Berdasarkan catatan Koalisi Rakyat untuk Keadilan Perikanan (Kiara) pada awal 2019, di Kepulauan Seribu terdapat seluruhnya 110 pulau kecil. Namun, 86 pulau telah dimiliki secara perorangan.
Sejumlah nama disebut dalam catatan itu, antara lain putra ketiga Presiden Soeharto, yakni Bambang Trihatmodjo, yang menguasai Pulau Bira Kecil, Aburizal Bakrie (Pulau Puteri Gundul), pengusaha Anthony Salim (Pulau Opak), pengusaha Surya Paloh (Pulau Kaliage), dan pengusaha Tomy Winata (Pulau Sebaru Kecil, Pulau Macan, Pulau Peteloran Timur, dan Pulau Burung).
Sekretaris Jenderal Kiara Susan Herawati mengatakan, nama-nama itu ditelusuri dari data Pemerintah Provinsi DKI Jakarta dan pengetahuan masyarakat sekitar. Privatisasi pulau-pulau tersebut, lanjutnya, rata-rata sudah berlangsung sejak zaman Orde Baru.
”Jadi, para pemilik HGU (hak guna usaha) ini sudah cukup lama. Artinya, HGU di beberapa pulau itu diterbitkan dari zaman Orde Baru,” ujar Susan dalam diskusi publik ”Privatisasi Pulau-pulau Kecil di Kepulauan Seribu DKI Jakarta”, di Jakarta Pusat, Jumat (28/6/2019).
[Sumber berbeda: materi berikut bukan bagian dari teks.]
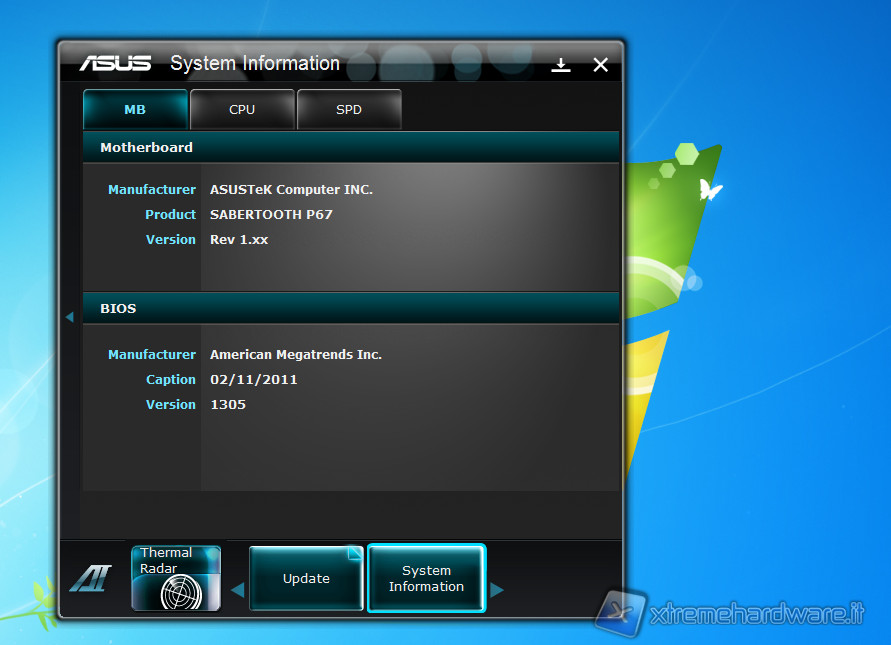
Task: Close the ASUS System Information window
Action: click(x=600, y=65)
Susan menjelaskan, privatisasi pulau tidak diperkenankan apabila melebihi aturan yang ada di Peraturan Menteri Agraria dan Tata Ruang/Kepala Badan Pertanahan Nasional Nomor 17 Tahun 2016.
Dalam aturan itu, penguasaan atas pulau-pulau kecil maksimal sebesar 70 persen dari luas pulau atau sesuai dengan arahan rencana tata ruang wilayah (RTRW) provinsi tersebut.
Sementara itu, sisa paling sedikit 30 persen dari luas pulau kecil tersebut harus dikuasai langsung oleh negara dan digunakan untuk kawasan lindung, area publik, atau kepentingan masyarakat.
Namun, Susan menyebutkan, di Pulau Pari, salah satu perusahaan telah melanggar aturan tersebut. Di pulau seluas 41,32 hektar tersebut, sertifikat tanah milik perusahaan keluar dengan luas tanah mencapai 90 persen dari luas tanah yang ada.
”Itu saja sudah melanggar aturan yang ada, dan itu baru satu pulau. Ada indikasi mala-administrasi peruntukan pulau juga di pulau-pulau kecil lain,” ucap Susan.
Ketimpangan ekonomi
Sementara itu, Direktur Eksekutif Wahana Lingkungan Hidup Indonesia (Walhi) Jakarta Tubagus Soleh Ahmadi menuturkan, privatisasi pulau berdampak serius bagi masa depan 3.375 nelayan di Kepulauan Seribu. Sebab, nelayan, yang mayoritas menggunakan kapal berukuran 0-5 gros ton harus semakin jauh mencari ikan dan terbatas zona penangkapannya.
”Pulau-pulau privat itu dijaga ketat dan bukan oleh orang lokal. Kalau ada perahu nelayan bersandar, mereka (nelayan) diusir dan disuruh menjauh,” ujar Tubagus.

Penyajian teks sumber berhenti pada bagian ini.